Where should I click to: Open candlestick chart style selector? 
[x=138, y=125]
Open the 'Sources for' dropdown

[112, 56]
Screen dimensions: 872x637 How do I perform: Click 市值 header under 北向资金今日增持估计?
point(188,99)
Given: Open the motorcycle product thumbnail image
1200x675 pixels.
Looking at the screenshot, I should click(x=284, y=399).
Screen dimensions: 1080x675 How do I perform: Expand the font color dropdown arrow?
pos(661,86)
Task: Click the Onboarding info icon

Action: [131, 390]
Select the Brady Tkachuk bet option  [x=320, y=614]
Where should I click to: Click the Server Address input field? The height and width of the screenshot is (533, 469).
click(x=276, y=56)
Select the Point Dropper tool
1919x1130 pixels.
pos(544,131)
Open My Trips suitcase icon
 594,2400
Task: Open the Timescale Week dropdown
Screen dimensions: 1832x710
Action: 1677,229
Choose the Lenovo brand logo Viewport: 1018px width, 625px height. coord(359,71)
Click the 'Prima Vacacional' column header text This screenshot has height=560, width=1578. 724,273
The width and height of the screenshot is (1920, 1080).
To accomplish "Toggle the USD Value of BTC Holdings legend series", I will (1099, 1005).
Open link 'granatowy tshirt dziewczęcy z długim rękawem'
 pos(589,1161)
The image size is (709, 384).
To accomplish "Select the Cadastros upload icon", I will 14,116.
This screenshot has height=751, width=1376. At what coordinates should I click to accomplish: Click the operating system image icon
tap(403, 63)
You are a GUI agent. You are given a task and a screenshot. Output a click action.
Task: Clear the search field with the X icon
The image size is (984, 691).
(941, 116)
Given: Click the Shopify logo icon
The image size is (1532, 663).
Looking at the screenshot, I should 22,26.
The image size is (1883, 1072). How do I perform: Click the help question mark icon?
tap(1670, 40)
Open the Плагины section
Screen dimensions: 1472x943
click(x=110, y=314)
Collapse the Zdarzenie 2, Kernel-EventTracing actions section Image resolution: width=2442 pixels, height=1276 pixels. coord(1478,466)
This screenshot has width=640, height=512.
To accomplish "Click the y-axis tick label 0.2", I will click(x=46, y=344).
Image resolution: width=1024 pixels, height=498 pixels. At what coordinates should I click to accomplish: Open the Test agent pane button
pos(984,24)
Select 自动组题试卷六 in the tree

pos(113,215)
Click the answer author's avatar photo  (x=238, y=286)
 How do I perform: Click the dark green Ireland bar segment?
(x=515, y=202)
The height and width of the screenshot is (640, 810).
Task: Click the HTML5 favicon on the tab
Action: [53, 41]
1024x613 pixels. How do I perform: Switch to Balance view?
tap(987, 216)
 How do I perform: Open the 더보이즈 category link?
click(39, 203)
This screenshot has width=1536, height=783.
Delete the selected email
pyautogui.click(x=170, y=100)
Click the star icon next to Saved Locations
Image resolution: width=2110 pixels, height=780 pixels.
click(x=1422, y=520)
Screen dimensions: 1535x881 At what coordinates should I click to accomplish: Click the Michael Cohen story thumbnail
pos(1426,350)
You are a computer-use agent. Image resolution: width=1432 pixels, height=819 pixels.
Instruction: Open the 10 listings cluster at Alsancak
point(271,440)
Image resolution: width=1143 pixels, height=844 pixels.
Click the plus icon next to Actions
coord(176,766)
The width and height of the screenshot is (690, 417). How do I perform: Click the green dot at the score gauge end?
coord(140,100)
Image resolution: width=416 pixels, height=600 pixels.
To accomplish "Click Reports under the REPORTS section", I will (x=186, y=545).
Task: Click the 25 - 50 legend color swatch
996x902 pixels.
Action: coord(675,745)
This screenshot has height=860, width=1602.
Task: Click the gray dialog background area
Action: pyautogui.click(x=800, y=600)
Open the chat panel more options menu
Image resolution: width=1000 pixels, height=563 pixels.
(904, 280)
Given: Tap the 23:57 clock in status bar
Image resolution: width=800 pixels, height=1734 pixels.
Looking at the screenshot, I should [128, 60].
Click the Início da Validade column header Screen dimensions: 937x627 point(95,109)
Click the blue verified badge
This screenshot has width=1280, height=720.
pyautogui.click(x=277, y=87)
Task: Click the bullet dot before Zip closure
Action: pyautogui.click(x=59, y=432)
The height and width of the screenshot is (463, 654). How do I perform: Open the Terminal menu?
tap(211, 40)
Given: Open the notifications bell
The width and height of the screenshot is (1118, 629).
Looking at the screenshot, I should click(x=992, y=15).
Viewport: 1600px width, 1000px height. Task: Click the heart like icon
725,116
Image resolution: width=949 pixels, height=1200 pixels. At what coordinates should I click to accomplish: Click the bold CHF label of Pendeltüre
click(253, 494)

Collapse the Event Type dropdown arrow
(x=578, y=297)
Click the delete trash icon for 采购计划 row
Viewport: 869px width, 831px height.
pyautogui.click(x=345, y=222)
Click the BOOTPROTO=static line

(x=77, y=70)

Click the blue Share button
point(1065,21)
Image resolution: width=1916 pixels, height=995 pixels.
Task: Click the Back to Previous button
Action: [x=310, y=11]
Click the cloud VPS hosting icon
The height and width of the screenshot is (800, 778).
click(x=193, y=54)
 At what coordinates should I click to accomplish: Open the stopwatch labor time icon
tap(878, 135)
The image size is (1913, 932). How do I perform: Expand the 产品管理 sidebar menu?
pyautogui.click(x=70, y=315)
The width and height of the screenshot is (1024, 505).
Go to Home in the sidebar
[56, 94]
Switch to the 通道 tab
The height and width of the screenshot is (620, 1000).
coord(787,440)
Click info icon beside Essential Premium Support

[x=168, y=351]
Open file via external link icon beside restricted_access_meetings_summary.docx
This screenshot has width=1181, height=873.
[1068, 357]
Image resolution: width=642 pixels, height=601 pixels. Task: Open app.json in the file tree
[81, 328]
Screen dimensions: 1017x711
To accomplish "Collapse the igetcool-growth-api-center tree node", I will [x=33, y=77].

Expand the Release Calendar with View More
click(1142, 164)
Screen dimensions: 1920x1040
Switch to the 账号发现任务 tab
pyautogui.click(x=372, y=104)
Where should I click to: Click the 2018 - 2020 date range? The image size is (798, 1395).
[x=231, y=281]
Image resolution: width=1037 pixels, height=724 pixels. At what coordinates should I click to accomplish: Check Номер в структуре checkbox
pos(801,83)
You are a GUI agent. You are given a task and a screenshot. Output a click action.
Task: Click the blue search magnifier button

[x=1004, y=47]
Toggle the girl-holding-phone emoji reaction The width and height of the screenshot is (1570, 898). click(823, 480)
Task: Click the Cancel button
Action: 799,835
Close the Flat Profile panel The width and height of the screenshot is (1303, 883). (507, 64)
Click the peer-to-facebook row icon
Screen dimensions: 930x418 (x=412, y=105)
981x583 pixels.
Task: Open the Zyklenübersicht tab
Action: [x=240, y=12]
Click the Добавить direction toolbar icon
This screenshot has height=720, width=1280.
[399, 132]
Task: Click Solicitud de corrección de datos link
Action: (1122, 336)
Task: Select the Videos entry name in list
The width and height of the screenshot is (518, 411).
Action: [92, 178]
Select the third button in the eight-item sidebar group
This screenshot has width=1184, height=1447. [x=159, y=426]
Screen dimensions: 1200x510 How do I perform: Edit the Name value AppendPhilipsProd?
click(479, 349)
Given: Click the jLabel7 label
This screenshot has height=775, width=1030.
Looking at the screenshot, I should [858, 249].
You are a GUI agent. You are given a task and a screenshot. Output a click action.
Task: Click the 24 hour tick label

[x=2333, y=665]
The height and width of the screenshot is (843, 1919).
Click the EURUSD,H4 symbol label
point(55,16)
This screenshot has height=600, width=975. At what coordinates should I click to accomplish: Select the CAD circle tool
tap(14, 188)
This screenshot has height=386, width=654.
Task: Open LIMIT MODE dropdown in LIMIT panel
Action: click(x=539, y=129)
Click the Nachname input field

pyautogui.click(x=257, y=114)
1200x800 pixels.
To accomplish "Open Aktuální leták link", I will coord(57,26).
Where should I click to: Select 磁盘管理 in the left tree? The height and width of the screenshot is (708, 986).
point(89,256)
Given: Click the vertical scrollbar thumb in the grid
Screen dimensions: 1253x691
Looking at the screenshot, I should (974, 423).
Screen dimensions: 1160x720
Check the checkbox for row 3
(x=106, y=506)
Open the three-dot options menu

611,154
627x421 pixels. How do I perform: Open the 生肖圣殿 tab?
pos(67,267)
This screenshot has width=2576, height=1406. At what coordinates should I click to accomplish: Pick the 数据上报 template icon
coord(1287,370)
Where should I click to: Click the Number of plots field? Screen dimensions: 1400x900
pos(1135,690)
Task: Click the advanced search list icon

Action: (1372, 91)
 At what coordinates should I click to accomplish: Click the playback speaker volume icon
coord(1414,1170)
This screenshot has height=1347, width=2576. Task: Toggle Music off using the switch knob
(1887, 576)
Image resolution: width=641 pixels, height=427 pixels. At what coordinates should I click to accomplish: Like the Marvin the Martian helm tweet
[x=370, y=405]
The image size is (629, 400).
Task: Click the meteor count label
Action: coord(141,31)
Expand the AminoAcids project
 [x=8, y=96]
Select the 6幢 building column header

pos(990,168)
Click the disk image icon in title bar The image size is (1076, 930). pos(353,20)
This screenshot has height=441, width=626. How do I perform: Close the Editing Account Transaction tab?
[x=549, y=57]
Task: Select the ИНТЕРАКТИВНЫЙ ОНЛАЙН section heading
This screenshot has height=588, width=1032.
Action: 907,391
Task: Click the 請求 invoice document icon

=== Job ===
Write out the rows from the line containing "Expand the Release Calendar with View More" through the line containing "[x=1004, y=47]" as a JSON list of strings, with each line as its own string and blank lines left out.

=== Worked solution ===
[
  "Expand the Release Calendar with View More",
  "click(1142, 164)",
  "Screen dimensions: 1920x1040",
  "Switch to the 账号发现任务 tab",
  "pyautogui.click(x=372, y=104)",
  "Where should I click to: Click the 2018 - 2020 date range? The image size is (798, 1395).",
  "[x=231, y=281]",
  "Image resolution: width=1037 pixels, height=724 pixels. At what coordinates should I click to accomplish: Check Номер в структуре checkbox",
  "pos(801,83)",
  "You are a GUI agent. You are given a task and a screenshot. Output a click action.",
  "Task: Click the blue search magnifier button",
  "[x=1004, y=47]"
]